Pixel coordinate grounding data
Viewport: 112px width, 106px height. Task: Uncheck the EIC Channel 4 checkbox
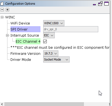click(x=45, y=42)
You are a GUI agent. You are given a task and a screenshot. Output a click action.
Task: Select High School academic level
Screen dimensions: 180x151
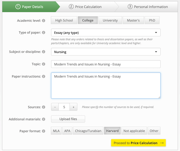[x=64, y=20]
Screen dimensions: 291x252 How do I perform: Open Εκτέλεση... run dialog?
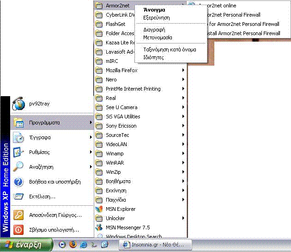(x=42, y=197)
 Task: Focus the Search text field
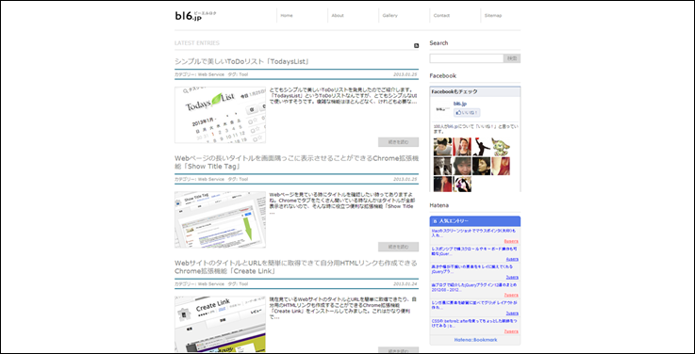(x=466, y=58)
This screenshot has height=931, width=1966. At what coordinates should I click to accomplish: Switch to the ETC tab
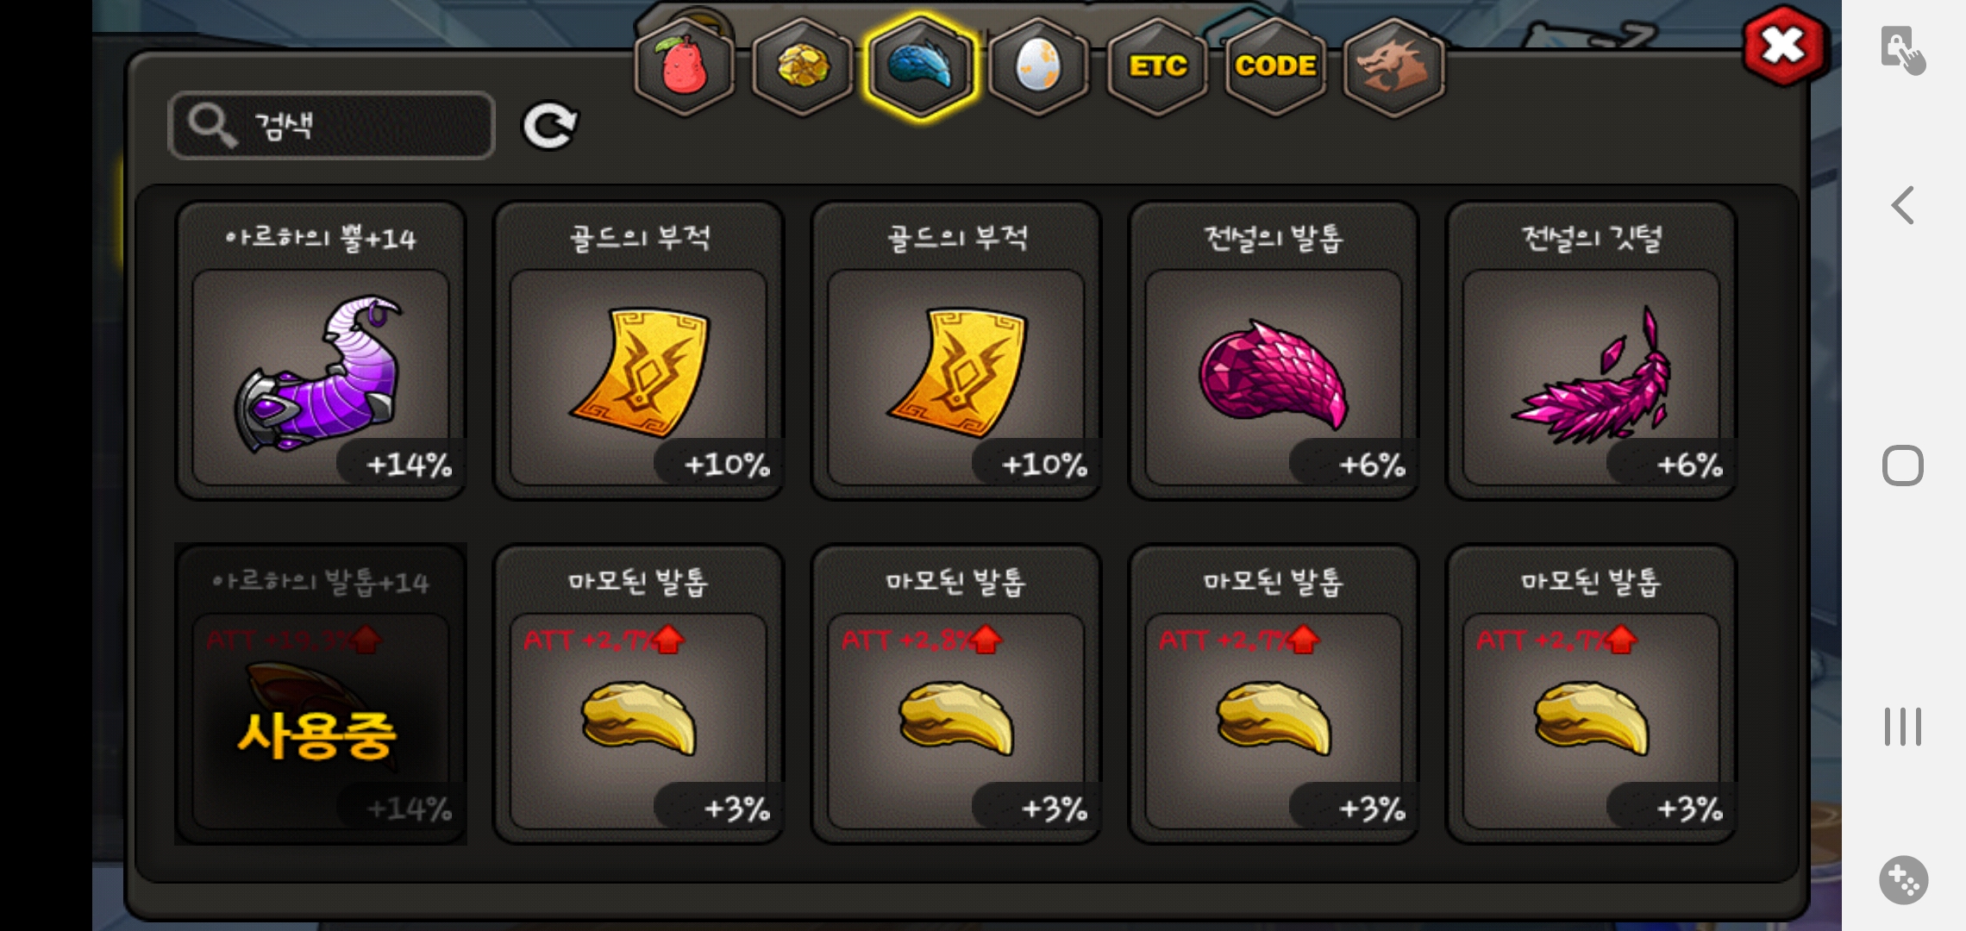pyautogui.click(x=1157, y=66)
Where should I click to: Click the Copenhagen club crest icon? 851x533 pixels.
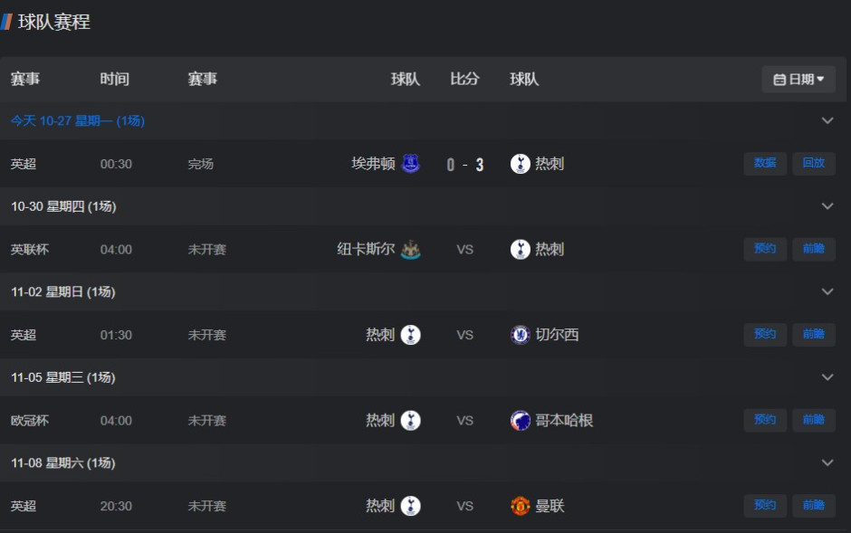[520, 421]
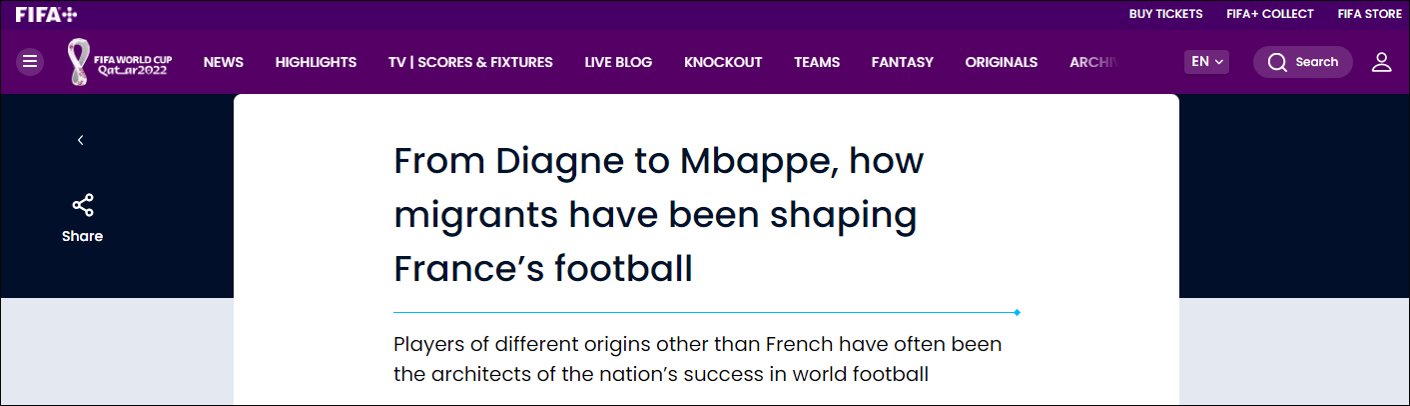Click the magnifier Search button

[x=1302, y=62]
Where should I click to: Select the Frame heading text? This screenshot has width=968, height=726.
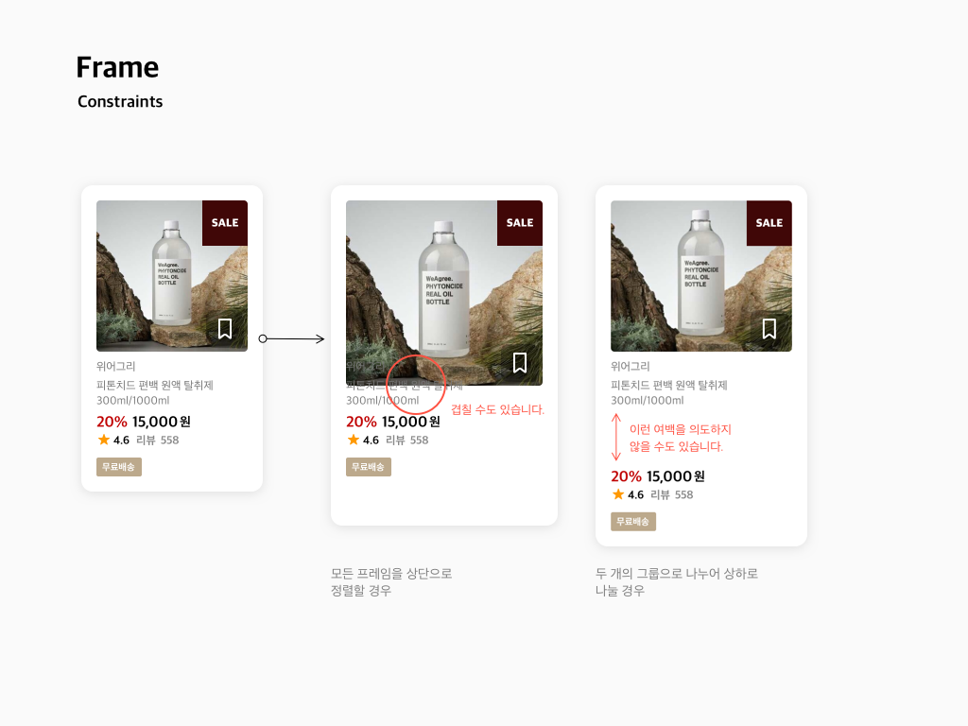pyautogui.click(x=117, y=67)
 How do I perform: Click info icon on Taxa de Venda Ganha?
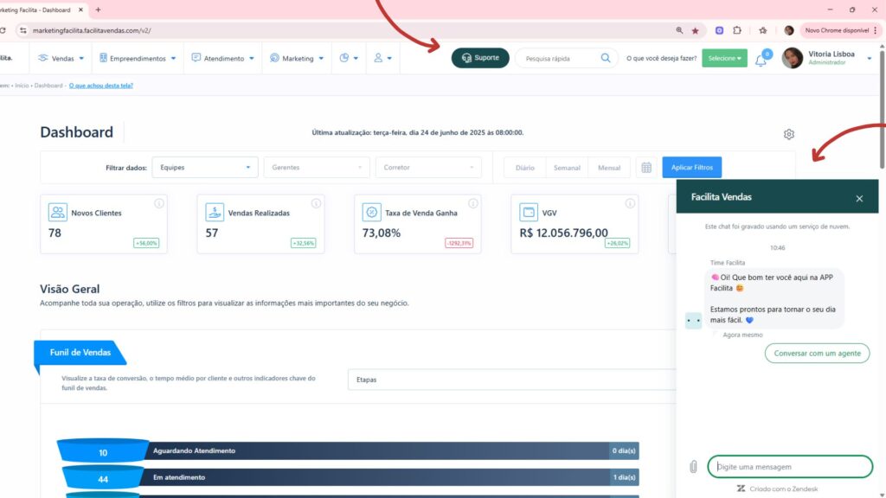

§ Aim of the exercise
Set down again, exactly, the lines from the one with "Where should I click to: Click" to the last line of the data, both included and pictures excluded.

§ Expected answer
Where should I click to: Click the Copenhagen club crest icon? 851x533 pixels.
[520, 421]
Click the magnifier Search button

[x=1302, y=62]
Where should I click to: Select the Frame heading text? This screenshot has width=968, height=726.
pyautogui.click(x=117, y=67)
 How do I perform: Click info icon on Taxa de Venda Ganha?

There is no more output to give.